(Saved entries)

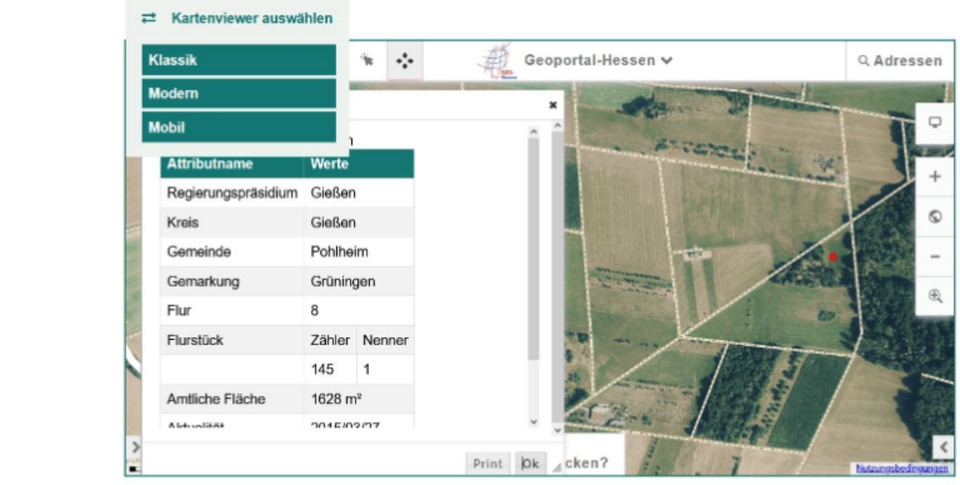The width and height of the screenshot is (960, 485).
Task: Zoom out with the minus button
Action: (935, 256)
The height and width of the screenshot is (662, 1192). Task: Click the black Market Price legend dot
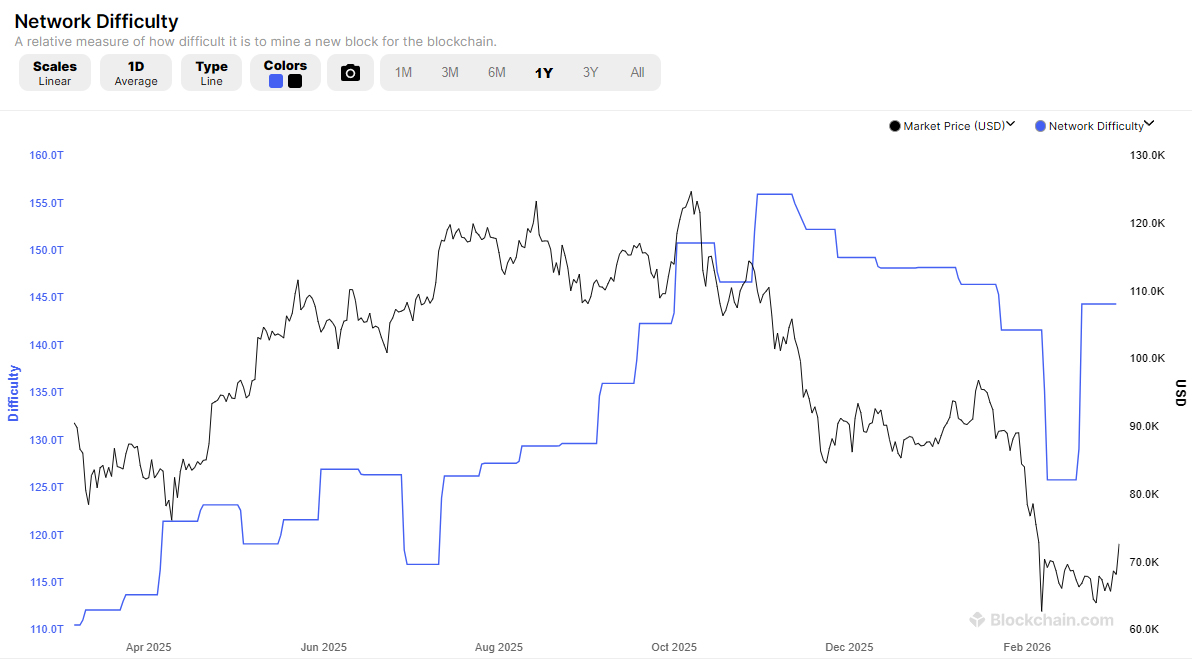coord(895,125)
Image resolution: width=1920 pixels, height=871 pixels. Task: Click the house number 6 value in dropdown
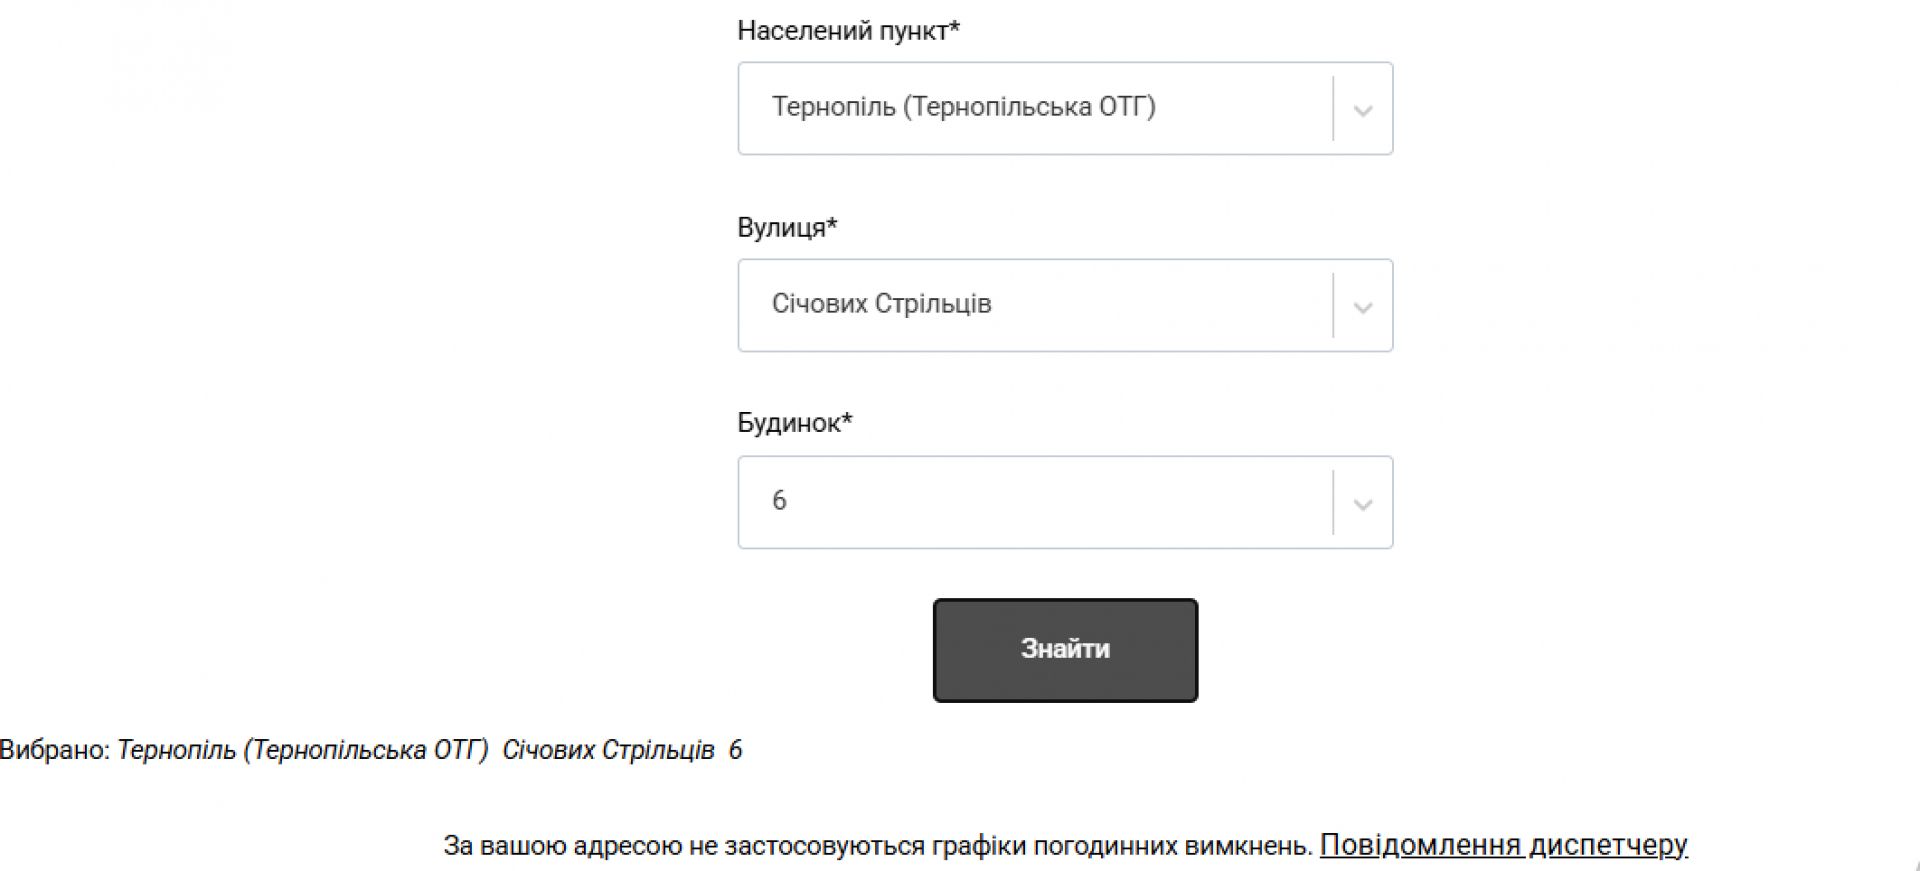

▶ **Task to carry out**
Every line from the one containing "The height and" through the last line of the data is to be retyped exactly, with nothing added and no pictures included.

▶ **Solution to the exercise**
The height and width of the screenshot is (662, 1192). Task: Click the black Market Price legend dot
coord(895,125)
Image resolution: width=1920 pixels, height=871 pixels. Task: Click the house number 6 value in dropdown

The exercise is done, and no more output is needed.